Stored data entries
________

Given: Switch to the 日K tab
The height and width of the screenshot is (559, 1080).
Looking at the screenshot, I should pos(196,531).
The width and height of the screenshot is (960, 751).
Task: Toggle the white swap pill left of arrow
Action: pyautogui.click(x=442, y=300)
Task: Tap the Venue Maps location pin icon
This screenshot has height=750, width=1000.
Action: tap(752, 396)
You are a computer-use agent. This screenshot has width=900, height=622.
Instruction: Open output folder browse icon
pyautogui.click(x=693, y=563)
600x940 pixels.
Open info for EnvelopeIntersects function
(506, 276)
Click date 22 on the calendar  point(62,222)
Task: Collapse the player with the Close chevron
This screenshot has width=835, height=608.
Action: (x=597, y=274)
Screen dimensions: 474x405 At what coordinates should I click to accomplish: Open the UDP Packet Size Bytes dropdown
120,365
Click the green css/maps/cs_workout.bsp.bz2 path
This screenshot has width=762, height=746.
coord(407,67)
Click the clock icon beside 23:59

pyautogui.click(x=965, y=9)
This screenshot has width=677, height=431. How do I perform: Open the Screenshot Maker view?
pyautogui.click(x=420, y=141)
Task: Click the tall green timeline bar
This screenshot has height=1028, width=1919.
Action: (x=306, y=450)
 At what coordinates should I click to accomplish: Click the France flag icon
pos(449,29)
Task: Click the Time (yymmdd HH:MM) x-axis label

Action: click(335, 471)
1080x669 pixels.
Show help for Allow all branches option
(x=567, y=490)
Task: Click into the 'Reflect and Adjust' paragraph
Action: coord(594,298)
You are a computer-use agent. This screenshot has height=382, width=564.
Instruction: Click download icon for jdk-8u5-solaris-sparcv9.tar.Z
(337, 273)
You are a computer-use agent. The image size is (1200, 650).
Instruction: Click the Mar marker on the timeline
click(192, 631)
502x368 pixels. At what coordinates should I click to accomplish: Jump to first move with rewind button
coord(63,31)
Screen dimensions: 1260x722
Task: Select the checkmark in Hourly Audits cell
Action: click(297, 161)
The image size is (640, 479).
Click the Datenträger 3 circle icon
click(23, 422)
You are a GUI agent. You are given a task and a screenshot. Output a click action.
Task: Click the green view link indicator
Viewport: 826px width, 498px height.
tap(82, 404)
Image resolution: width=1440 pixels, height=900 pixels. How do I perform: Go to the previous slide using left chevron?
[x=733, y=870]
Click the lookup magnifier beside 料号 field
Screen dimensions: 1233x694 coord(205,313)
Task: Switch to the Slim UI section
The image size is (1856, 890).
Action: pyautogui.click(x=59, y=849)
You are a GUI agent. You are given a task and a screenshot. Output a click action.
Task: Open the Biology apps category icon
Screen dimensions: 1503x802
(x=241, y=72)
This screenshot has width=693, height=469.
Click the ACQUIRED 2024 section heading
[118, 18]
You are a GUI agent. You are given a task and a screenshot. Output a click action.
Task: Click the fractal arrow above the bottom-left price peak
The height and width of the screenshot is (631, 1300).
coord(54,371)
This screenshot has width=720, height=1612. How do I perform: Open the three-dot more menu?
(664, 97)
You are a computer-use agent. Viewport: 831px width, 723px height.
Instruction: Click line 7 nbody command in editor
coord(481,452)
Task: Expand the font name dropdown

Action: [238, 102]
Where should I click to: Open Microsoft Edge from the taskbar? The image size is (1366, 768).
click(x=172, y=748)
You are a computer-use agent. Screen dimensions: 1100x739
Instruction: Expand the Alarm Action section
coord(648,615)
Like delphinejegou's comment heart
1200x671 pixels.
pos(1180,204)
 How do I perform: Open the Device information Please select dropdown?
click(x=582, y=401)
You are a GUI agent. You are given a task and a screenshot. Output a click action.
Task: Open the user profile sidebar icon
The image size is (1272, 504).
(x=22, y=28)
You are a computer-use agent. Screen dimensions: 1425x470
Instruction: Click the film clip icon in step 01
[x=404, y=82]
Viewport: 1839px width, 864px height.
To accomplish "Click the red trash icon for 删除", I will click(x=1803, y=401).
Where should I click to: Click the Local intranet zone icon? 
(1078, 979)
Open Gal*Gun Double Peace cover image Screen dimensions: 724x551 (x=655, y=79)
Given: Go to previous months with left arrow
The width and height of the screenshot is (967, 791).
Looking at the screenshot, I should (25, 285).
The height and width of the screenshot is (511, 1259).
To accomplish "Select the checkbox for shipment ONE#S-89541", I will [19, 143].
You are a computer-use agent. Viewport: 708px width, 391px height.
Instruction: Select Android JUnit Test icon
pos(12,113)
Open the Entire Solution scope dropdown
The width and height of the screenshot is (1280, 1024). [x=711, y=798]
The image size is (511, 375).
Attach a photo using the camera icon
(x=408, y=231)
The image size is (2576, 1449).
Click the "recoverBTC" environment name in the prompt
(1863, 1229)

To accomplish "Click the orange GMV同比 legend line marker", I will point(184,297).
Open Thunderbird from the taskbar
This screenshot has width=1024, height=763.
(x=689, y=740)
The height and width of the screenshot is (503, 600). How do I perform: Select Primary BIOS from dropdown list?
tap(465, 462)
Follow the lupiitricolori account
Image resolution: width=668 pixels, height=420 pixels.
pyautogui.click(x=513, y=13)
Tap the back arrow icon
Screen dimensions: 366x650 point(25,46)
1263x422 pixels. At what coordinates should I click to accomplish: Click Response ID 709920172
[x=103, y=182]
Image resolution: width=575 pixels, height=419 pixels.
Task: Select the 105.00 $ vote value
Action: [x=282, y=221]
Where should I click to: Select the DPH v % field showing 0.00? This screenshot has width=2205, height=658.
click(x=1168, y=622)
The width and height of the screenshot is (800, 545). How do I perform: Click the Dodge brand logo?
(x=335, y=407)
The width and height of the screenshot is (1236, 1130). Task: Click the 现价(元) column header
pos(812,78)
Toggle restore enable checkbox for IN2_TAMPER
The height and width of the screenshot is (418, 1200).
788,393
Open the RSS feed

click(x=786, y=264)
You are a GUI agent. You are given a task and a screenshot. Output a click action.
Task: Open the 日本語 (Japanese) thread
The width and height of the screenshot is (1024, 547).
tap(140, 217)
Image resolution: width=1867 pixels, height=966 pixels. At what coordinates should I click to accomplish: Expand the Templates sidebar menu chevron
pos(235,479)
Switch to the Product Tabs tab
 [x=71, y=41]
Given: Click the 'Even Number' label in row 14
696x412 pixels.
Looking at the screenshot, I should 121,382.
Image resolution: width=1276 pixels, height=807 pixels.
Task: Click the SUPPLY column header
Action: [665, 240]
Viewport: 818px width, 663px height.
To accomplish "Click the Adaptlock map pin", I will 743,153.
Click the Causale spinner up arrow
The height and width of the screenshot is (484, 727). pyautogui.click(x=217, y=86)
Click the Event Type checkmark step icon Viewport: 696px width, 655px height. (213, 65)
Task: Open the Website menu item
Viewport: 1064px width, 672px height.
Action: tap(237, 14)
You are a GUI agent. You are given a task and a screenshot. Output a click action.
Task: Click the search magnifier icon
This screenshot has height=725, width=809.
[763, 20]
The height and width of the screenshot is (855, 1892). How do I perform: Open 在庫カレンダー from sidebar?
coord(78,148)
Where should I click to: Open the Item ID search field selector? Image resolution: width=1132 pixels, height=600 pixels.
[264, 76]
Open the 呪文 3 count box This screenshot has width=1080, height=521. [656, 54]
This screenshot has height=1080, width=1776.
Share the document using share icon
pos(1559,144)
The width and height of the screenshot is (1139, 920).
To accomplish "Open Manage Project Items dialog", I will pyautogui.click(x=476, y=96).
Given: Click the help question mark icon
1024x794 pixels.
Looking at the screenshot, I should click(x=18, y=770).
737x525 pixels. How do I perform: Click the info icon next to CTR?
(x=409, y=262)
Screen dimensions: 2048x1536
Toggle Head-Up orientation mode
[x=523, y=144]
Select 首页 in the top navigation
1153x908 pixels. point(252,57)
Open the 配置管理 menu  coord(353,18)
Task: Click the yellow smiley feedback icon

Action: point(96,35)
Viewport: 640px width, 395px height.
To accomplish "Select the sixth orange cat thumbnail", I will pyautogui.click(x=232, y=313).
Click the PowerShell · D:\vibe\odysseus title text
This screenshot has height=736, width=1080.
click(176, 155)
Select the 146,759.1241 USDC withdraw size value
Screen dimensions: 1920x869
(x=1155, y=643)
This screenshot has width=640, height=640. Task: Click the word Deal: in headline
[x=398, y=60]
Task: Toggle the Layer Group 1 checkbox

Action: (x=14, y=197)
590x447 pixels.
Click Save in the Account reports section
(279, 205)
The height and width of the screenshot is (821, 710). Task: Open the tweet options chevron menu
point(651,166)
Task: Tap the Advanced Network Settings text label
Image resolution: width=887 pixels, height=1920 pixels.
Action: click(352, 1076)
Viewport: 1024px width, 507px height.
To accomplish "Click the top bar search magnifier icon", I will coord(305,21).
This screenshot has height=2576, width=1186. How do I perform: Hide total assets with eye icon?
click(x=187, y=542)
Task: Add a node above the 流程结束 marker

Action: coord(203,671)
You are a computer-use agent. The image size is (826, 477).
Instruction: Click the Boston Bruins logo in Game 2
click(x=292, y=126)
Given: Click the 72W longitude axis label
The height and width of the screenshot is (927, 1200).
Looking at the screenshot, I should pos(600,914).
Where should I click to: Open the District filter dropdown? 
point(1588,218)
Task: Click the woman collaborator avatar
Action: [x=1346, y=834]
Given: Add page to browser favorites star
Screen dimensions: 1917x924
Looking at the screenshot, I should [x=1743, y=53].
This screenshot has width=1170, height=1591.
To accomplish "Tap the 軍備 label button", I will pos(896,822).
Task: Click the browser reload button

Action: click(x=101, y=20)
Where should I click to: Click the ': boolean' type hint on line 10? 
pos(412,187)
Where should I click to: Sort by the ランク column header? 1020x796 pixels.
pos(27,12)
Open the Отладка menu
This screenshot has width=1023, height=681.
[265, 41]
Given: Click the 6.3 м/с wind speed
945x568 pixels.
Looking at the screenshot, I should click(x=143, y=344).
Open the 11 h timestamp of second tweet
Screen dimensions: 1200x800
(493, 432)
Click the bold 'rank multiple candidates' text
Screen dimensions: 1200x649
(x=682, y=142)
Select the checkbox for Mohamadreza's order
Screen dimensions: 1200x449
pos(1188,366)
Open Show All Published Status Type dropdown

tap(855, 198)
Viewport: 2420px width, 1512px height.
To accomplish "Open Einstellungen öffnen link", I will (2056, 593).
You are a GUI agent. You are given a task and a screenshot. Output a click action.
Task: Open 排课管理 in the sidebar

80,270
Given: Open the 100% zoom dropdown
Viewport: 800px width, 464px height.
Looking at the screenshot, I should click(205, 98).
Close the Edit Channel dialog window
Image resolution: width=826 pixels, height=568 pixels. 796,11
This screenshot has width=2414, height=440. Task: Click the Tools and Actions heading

________

- Exercise prompt -
What you return must be the lines above that run from the line with "The image size is (1856, 890)." to the line with "This screenshot has width=693, height=469.", inclusive, each copied exactly.

- Result for this exercise -
The image size is (1856, 890).
Action: pyautogui.click(x=59, y=849)
You are a GUI agent. You are given a task and a screenshot. Output a click action.
Task: Open the Biology apps category icon
Screen dimensions: 1503x802
(x=241, y=72)
This screenshot has width=693, height=469.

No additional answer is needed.